L’entreprise a ainsi standardisé des moyens de formation tout en leur donnant des noms colorés :

  • Mini U – courte activité de cinq minutes qui prend habituellement la forme d’un jeu;
  • U Learning – autoformation d’une durée habituelle d’une heure;
  • U Live – formation par le partage d’expériences avec des pairs;
  • U Journey – parcours de développement qui peut s’échelonner sur trois à six mois, habituellement composé d’éléments provenant des autres moyens de formation. Un exemple de U Journey : « Au-delà de la technique, les compétences stratégiques », qui aide un gestionnaire récemment promu à parfaire les habiletés nécessaires dans son nouveau poste;
  • U Program – cohorte pouvant aller jusqu’à deux ans et servant à développer des employés pour un rôle spécifique.

L’équipe de l’université Premier Tech est impliquée du début à la fin, depuis l’uniformisation du vocabulaire utilisé dans le matériel jusqu’au retour sur les attentes, qui remplace ici le traditionnel retour sur l’investissement.
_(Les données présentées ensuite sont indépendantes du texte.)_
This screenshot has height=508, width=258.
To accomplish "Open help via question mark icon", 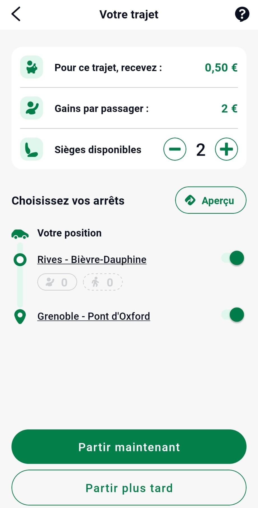I will (x=242, y=14).
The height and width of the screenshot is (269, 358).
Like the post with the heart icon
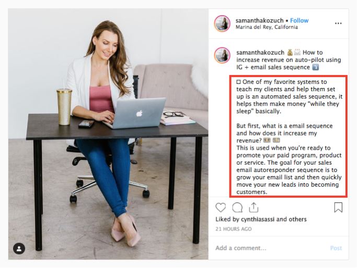point(221,207)
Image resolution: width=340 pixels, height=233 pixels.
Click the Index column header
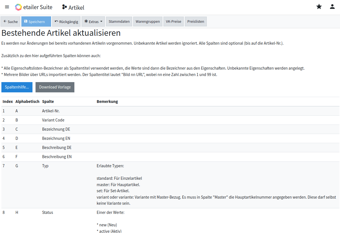coord(8,102)
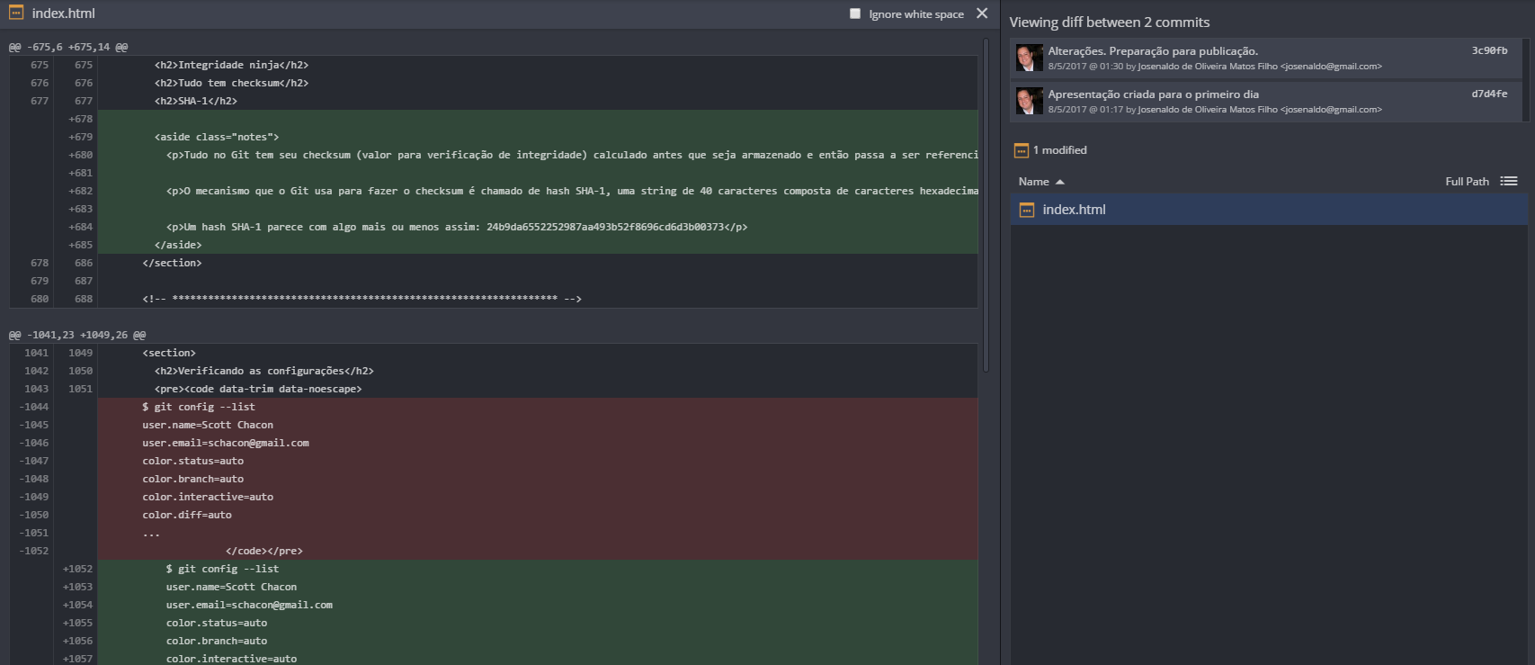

En effet, dans le cas d’une formation, il convient de se fixer dès le départ des objectifs (qui ne sont pas toujours financiers) et de confirmer leur atteinte. Une telle validation est faite automatiquement vis un LMS (Learning Management System) jusqu’à six mois après la formation.

Plongez dans la numérisation de vos opérations pour optimiser votre gestion

Dave Grange
Vice-président aux opérations – Fruit d’Or

Nous avions déjà couvert une conférence de Stéphanie Chagnon qui expliquait comment un incendie ayant détruit l’usine de Notre-Dame-de-Lourdes avait permis à Fruit d’Or de repenser ses opérations avec le 4.0 en tête.
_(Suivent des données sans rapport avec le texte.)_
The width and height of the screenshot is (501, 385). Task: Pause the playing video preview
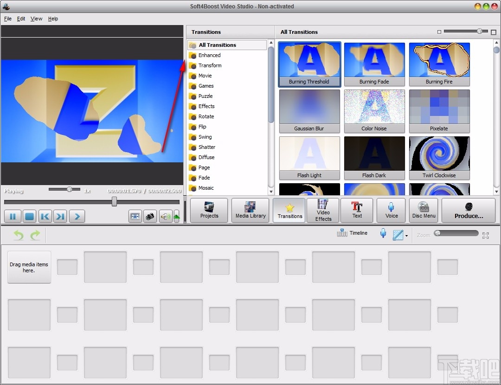(x=13, y=216)
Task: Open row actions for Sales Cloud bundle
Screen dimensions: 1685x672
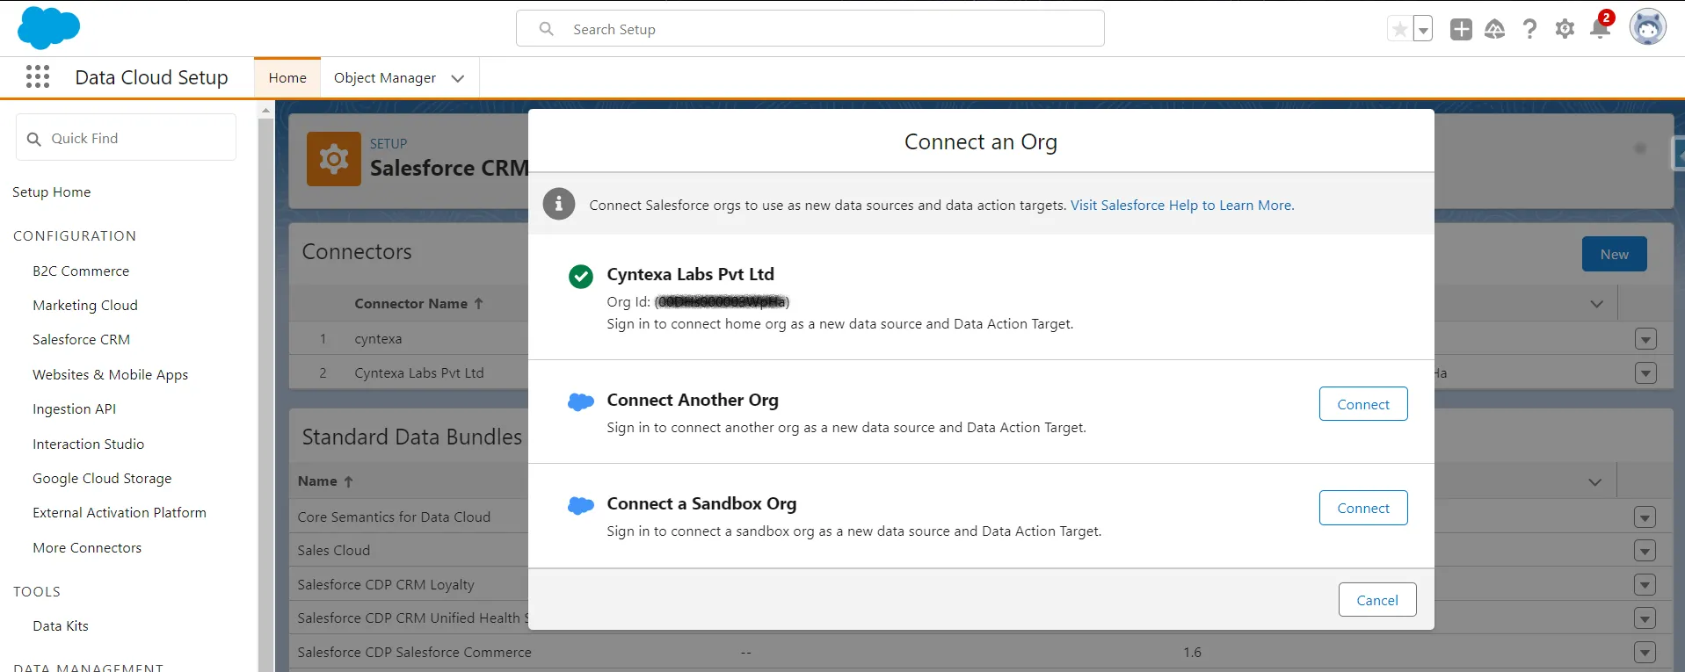Action: tap(1645, 551)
C’est tout en humilité que Dave Grange est revenu sur cet événement et sur les progrès accomplis depuis. Avec réalisme et nuances, il a présenté cette transformation comme une succession de projets dans lesquels l’entreprise doit trouver un équilibre entre le positionnement stratégique, la mise en place de prérequis et bien entendu, le retour sur l’investissement.

Les quatre étapes vers la maturité 4.0

  • Voir ce qui se passe – Transformer les données en information.
  • Comprendre pourquoi ça se passe – Transformer l’information en connaissance.
  • Prédire ce qui se passera – Passer de la compréhension à la prévision.
  • S’adapter de manière autonome – Passer de la prévision à la prise d’action automatique.

Et on ne répétera jamais assez les bénéfices de la numérisation sur la main-d’œuvre. Le bon projet vous permettra peut-être d’éliminer le poste que vous tentez de combler depuis des mois et de bonifier ceux qui demeureront affichés sur les sites de recrutement, les rendant plus attrayants pour des candidats à la recherche de défis ou d’une organisation qui prend son avenir au sérieux.

Le premier d’une longue série?

L’événement fut pertinent du début à la fin. Il était très rafraîchissant de côtoyer des gens qui parlent notre langage et partagent la même passion que nous! Chaque participant, chaque conférencier et chaque partenaire étaient des ambassadeurs de l’excellence opérationnelle. La salle était remplie et il ne reste qu’à espérer que le groupe Les Affaires récidivera avec une deuxième édition!